Step 1: Ingest and Understand the Annotations

步骤1：导入并理解注释

Ask the user to provide their open-coded annotations (JSON, CSV, or pasted text).
Read through ALL annotations before doing anything else. This mirrors how a human analyst would spread out all their sticky notes before grouping.
Count total annotations and note how many are unique vs. near-duplicates.
Identify the application domain from context clues in the annotations.

请用户提供其开放式编码得到的注释（JSON、CSV或粘贴的文本形式）。
在进行任何操作前通读所有注释。
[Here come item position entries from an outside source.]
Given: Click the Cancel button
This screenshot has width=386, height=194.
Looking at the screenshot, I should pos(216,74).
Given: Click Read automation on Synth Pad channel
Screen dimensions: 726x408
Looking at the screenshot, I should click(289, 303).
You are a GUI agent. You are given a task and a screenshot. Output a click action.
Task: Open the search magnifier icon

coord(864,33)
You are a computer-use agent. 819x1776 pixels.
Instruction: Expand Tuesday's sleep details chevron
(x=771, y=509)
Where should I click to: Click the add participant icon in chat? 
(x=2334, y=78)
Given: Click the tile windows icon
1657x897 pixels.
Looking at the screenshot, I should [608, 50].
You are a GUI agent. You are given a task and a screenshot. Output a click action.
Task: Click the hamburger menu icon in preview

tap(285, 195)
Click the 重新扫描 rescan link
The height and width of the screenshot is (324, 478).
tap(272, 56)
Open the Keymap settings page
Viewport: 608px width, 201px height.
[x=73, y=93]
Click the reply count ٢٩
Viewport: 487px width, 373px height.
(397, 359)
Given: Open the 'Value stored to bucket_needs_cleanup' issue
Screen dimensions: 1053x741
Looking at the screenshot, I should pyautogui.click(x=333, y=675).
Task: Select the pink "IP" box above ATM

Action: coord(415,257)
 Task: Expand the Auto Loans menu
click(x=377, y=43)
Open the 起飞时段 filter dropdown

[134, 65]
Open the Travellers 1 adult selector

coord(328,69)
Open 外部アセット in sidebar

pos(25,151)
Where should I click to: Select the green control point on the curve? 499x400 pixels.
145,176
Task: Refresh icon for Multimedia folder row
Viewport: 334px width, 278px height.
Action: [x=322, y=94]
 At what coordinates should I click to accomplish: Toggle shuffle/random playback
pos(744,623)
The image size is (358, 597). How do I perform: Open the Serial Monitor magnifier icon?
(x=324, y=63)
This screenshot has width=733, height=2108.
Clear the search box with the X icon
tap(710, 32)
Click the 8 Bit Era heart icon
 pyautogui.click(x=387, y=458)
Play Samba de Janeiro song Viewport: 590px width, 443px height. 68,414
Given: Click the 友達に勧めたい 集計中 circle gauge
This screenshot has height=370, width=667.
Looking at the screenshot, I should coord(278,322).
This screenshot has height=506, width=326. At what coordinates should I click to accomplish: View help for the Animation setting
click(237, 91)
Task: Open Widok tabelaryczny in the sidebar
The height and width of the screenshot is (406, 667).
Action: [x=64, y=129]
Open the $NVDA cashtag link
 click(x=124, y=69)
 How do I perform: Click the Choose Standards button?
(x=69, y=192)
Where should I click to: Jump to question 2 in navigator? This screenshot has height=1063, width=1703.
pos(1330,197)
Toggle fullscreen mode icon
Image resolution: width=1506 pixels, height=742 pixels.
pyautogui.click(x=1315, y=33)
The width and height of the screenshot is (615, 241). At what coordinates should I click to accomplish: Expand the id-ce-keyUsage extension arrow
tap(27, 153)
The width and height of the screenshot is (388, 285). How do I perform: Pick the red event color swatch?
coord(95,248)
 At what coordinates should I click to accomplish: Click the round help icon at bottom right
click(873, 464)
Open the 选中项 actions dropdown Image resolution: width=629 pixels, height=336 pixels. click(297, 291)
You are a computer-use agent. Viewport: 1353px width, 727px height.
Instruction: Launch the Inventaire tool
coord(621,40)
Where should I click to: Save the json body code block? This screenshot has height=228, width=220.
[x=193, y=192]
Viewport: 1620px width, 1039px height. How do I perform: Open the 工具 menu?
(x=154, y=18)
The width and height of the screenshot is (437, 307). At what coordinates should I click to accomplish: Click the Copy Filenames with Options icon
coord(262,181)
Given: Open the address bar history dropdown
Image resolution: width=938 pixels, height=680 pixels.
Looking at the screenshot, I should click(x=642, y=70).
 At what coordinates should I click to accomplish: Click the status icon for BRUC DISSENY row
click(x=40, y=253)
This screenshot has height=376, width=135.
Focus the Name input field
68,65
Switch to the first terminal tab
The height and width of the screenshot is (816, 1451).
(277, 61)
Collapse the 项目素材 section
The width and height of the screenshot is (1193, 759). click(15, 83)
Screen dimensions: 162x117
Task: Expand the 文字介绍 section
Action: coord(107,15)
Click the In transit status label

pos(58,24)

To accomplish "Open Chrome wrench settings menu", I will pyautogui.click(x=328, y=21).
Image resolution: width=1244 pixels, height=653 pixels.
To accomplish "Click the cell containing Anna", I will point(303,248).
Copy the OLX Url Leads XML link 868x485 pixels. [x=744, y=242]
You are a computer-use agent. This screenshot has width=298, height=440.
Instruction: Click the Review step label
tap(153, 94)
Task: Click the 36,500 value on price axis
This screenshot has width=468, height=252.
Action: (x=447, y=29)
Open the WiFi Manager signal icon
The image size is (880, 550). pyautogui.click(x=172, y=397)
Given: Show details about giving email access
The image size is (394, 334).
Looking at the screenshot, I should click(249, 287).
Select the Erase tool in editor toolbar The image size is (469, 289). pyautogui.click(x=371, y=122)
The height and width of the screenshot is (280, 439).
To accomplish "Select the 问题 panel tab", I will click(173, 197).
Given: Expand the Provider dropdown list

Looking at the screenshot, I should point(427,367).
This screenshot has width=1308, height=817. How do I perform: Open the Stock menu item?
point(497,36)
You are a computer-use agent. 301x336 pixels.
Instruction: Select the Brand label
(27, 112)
这模拟了人类分析师先将所有便利贴铺开再进行分组的工作方式。
统计注释总数，记录其中唯一注释与近似重复注释的数量。
从注释中的上下文线索识别应用领域。

Step 2: Draft Failure Mode Clusters (Axial Coding)

步骤2：草拟失败模式聚类（Axial Coding）

Group similar annotations into a small set of coherent, non-overlapping failure categories.

Key principles — these matter a lot:

Small set: Aim for 3–7 failure modes. Fewer is better. If you have more than 7, you're probably splitting too finely — merge related categories.
Binary and specific: Each failure mode is a yes/no question: "Did this failure occur?" Avoid vague categories like "bad output" or "hallucination" without qualification.
Non-overlapping: A single annotation should map cleanly to one failure mode. If annotations regularly fit two categories, the categories need rework.
Application-specific: Use the vocabulary of the user's domain, not generic LLM research terms. "Missing SQL constraint" beats "incomplete tool use". "Persona mismatch" beats "tone error".
Actionable: Each failure mode should suggest a clear engineering fix. If you can't imagine what a developer would change to address it, the category is too abstract.
No Likert scales: Everything is binary. A failure mode is present (1) or absent (0). Numeric severity scores introduce noise and reduce inter-annotator agreement.

Process:

Read through all annotations and mentally group similar observations.
For each emerging group, write a short title (2–5 words) and a one-line definition explaining what qualifies as this failure.
List 2–3 representative example annotations under each group.
Check for overlaps — if two categories share examples, merge or split until clean.
Check for orphans — annotations that don't fit anywhere may signal a missing category or may be genuine one-offs to flag separately.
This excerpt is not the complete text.